** Records shown follows **

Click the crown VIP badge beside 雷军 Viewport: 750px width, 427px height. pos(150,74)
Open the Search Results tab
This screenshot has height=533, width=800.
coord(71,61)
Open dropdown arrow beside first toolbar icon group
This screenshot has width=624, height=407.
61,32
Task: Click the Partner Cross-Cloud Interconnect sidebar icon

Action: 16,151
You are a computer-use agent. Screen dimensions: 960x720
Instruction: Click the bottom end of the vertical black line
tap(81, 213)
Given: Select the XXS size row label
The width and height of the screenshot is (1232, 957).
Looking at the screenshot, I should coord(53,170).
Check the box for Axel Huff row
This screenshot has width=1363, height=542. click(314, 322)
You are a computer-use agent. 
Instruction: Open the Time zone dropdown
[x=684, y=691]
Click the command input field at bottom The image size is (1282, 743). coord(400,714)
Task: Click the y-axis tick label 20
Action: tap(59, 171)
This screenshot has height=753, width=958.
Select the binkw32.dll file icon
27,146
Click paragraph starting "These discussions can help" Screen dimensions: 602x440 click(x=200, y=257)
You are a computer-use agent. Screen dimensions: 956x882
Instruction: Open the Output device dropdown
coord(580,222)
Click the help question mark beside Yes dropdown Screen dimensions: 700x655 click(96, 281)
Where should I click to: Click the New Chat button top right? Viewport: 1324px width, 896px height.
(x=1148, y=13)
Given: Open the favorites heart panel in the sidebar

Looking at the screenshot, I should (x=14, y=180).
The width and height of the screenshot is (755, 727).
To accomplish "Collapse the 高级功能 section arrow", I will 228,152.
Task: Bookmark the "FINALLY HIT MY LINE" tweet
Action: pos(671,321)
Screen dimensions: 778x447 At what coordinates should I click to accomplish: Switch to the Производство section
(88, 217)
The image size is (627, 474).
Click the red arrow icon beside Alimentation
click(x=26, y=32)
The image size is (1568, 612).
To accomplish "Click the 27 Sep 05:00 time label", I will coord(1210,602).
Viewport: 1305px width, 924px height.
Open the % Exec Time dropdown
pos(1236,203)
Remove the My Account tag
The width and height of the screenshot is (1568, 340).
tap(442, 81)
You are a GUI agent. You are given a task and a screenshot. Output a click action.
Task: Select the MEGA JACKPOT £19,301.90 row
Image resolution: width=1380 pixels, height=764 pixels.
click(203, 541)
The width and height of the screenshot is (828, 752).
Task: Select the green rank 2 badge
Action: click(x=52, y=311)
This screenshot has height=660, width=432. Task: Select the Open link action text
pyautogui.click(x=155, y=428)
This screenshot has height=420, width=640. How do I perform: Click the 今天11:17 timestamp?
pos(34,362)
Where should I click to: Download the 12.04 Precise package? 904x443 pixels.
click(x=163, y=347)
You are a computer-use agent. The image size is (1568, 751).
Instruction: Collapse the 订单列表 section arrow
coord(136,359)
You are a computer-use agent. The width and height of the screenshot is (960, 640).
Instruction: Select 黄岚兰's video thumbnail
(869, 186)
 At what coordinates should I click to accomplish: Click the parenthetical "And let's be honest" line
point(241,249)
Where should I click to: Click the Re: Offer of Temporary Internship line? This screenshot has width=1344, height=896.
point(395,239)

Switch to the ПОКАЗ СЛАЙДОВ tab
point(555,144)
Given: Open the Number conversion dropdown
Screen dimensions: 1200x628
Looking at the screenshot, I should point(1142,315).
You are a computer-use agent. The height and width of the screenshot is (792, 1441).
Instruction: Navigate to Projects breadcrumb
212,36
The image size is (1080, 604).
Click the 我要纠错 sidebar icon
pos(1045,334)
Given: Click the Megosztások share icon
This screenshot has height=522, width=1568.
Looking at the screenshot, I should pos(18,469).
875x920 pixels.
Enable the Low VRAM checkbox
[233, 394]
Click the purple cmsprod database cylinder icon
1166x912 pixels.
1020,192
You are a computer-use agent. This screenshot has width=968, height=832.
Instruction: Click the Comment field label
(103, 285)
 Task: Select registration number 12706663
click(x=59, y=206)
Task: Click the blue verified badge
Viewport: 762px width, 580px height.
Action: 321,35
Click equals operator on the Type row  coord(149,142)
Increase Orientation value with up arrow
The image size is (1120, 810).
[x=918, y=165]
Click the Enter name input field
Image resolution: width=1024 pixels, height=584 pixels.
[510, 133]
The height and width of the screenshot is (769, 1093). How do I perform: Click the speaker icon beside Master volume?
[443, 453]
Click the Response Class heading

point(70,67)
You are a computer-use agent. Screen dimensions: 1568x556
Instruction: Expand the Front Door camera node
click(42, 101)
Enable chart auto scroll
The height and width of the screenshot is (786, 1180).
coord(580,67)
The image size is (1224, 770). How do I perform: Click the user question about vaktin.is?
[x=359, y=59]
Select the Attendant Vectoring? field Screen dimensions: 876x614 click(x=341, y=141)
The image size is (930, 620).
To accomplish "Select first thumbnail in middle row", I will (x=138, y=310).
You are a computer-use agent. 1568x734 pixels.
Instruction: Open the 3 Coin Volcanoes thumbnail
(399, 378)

** End of Records shown **

### Problem requirements:
Copy every entry exactly, leaving nothing out.

### Exercise response:
Click the crown VIP badge beside 雷军 Viewport: 750px width, 427px height. pos(150,74)
Open the Search Results tab
This screenshot has height=533, width=800.
coord(71,61)
Open dropdown arrow beside first toolbar icon group
This screenshot has width=624, height=407.
61,32
Task: Click the Partner Cross-Cloud Interconnect sidebar icon

Action: 16,151
You are a computer-use agent. Screen dimensions: 960x720
Instruction: Click the bottom end of the vertical black line
tap(81, 213)
Given: Select the XXS size row label
The width and height of the screenshot is (1232, 957).
Looking at the screenshot, I should coord(53,170).
Check the box for Axel Huff row
This screenshot has width=1363, height=542. click(314, 322)
You are a computer-use agent. 
Instruction: Open the Time zone dropdown
[x=684, y=691]
Click the command input field at bottom The image size is (1282, 743). coord(400,714)
Task: Click the y-axis tick label 20
Action: tap(59, 171)
This screenshot has height=753, width=958.
Select the binkw32.dll file icon
27,146
Click paragraph starting "These discussions can help" Screen dimensions: 602x440 click(x=200, y=257)
You are a computer-use agent. Screen dimensions: 956x882
Instruction: Open the Output device dropdown
coord(580,222)
Click the help question mark beside Yes dropdown Screen dimensions: 700x655 click(96, 281)
Where should I click to: Click the New Chat button top right? Viewport: 1324px width, 896px height.
(x=1148, y=13)
Given: Open the favorites heart panel in the sidebar

Looking at the screenshot, I should (x=14, y=180).
The width and height of the screenshot is (755, 727).
To accomplish "Collapse the 高级功能 section arrow", I will 228,152.
Task: Bookmark the "FINALLY HIT MY LINE" tweet
Action: pos(671,321)
Screen dimensions: 778x447 At what coordinates should I click to accomplish: Switch to the Производство section
(88, 217)
The image size is (627, 474).
Click the red arrow icon beside Alimentation
click(x=26, y=32)
The image size is (1568, 612).
To accomplish "Click the 27 Sep 05:00 time label", I will coord(1210,602).
Viewport: 1305px width, 924px height.
Open the % Exec Time dropdown
pos(1236,203)
Remove the My Account tag
The width and height of the screenshot is (1568, 340).
tap(442, 81)
You are a GUI agent. You are given a task and a screenshot. Output a click action.
Task: Select the MEGA JACKPOT £19,301.90 row
Image resolution: width=1380 pixels, height=764 pixels.
click(203, 541)
The width and height of the screenshot is (828, 752).
Task: Select the green rank 2 badge
Action: click(x=52, y=311)
This screenshot has height=660, width=432. Task: Select the Open link action text
pyautogui.click(x=155, y=428)
This screenshot has height=420, width=640. How do I perform: Click the 今天11:17 timestamp?
pos(34,362)
Where should I click to: Download the 12.04 Precise package? 904x443 pixels.
click(x=163, y=347)
You are a computer-use agent. The image size is (1568, 751).
Instruction: Collapse the 订单列表 section arrow
coord(136,359)
You are a computer-use agent. The width and height of the screenshot is (960, 640).
Instruction: Select 黄岚兰's video thumbnail
(869, 186)
 At what coordinates should I click to accomplish: Click the parenthetical "And let's be honest" line
point(241,249)
Where should I click to: Click the Re: Offer of Temporary Internship line? This screenshot has width=1344, height=896.
point(395,239)

Switch to the ПОКАЗ СЛАЙДОВ tab
point(555,144)
Given: Open the Number conversion dropdown
Screen dimensions: 1200x628
Looking at the screenshot, I should point(1142,315).
You are a computer-use agent. The height and width of the screenshot is (792, 1441).
Instruction: Navigate to Projects breadcrumb
212,36
The image size is (1080, 604).
Click the 我要纠错 sidebar icon
pos(1045,334)
Given: Click the Megosztások share icon
This screenshot has height=522, width=1568.
Looking at the screenshot, I should pos(18,469).
875x920 pixels.
Enable the Low VRAM checkbox
[233, 394]
Click the purple cmsprod database cylinder icon
1166x912 pixels.
1020,192
You are a computer-use agent. This screenshot has width=968, height=832.
Instruction: Click the Comment field label
(103, 285)
 Task: Select registration number 12706663
click(x=59, y=206)
Task: Click the blue verified badge
Viewport: 762px width, 580px height.
Action: 321,35
Click equals operator on the Type row  coord(149,142)
Increase Orientation value with up arrow
The image size is (1120, 810).
[x=918, y=165]
Click the Enter name input field
Image resolution: width=1024 pixels, height=584 pixels.
[510, 133]
The height and width of the screenshot is (769, 1093). How do I perform: Click the speaker icon beside Master volume?
[443, 453]
Click the Response Class heading

point(70,67)
You are a computer-use agent. Screen dimensions: 1568x556
Instruction: Expand the Front Door camera node
click(42, 101)
Enable chart auto scroll
The height and width of the screenshot is (786, 1180).
coord(580,67)
The image size is (1224, 770). How do I perform: Click the user question about vaktin.is?
[x=359, y=59]
Select the Attendant Vectoring? field Screen dimensions: 876x614 click(x=341, y=141)
The image size is (930, 620).
To accomplish "Select first thumbnail in middle row", I will (x=138, y=310).
You are a computer-use agent. 1568x734 pixels.
Instruction: Open the 3 Coin Volcanoes thumbnail
(399, 378)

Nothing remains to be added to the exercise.